Job A | In the entries, rewrite everything from the line containing "Viewport: 131px width, 153px" down to the end of the records, replacing "scrollbar" with "scroll bar" and keeping all else the same. Omit the pictures from your output.

Text excerpt |
☆ ☆ ☆

14 Days of JINA AI Challenge - Featurepreneur
I am a sophomore aiming to understand the concepts and applications of Jina AI through Featurethon season 3 an event conducted by Featurepreneur. I have utilised Learning Analytics to track my progress throughout this learning voyage.
DAY 0 : Orientation - 24/10
An orientation was held through Zoom meetings to introduce the challenge and it's goals by Raja Sir and the Featureprenuer Team. A brief intro on where to get started and how was given.
Time spent : 1.5 hours
#Featurepreneur #Featurethon #Jina
DAY 1 : Understanding Neural Search and Role of JINA AI - 25/10
In the first day of the learning challenge, I went through what is neural search and how it revolutionises the searching process, it's cool features and the problems one has to handle when creating it. The most important part of it was learning how Jina AI could help solve those issues.
Source of learning : JINA AI Documentation
Time spent : 1.5 hours
#Featurepreneur #Featurethon #Jina
DAY 2 : Installation and Basics of JINA AI - 26/10
Today, I began completed the installation of JINA AI using conda and surfaced through the different components of JINA AI.
Guide for installation : JINA AI Installation
Note: It is a good practice to create a new environment for JINA AI specifically.
Time spent : 2.5 hr
#Featurepreneur #Featurethon #Jina
DAY 3 : Basic Components in JINA AI - 27/10
I delve into the basic components in JINA AI. There are basically three of them which govern the working of JINA AI.
- Document - it deals with all the datatypes provided.
- Executor - it is used to execute the Document the way we want.
- Flow - it is like a pipeline to direct which is to be executed when.
Time spent : 1.5 hours
#Featurepreneur #Featurethon #Jina
DAY 4 : Data Collection - 28/10
I worked on collecting data for the project which gave me an opportunity to explore webscrapping. I used selenium
for the process and it was extremely satisfying though!! Today, there was a significant progress in the learning journey and I hope to make more.
Selenium documentation : Click Here
Time spent : 2 hours
#Featurepreneur #Featurethon #Jina
DAY 5 : Document in JINA AI - 29/10
Today I learnt about the Document
in Jina AI. Documents are basically datatypes in Jina. You can have any of the following type.

☆ ☆ ☆

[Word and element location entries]
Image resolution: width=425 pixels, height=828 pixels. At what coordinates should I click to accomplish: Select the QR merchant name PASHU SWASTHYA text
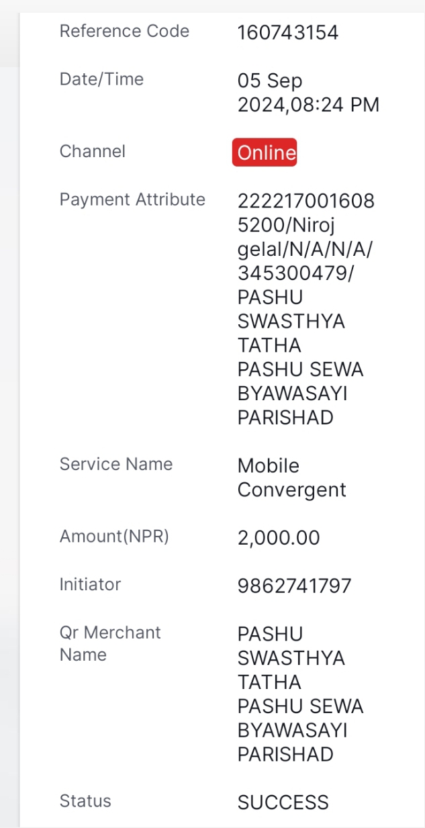pyautogui.click(x=291, y=645)
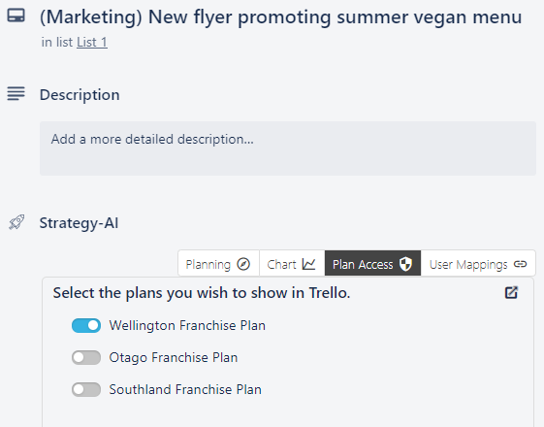
Task: Enable the Southland Franchise Plan toggle
Action: click(86, 389)
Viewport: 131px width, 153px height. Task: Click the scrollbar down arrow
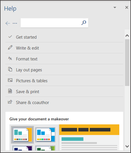click(127, 146)
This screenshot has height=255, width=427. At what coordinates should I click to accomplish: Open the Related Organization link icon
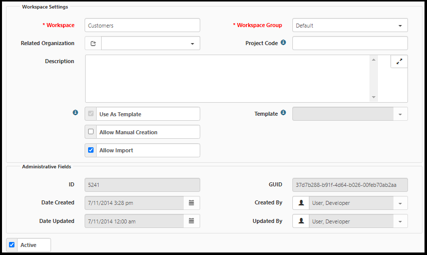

☆ ☆ ☆

Job B | Which basic components of JINA AI does the Jina AI challenge log name?

Response A |
Viewport: 131px width, 153px height. Task: Click the scroll bar down arrow
click(127, 146)
This screenshot has height=255, width=427. At what coordinates should I click to accomplish: Open the Related Organization link icon

Response B | Document, Executor, Flow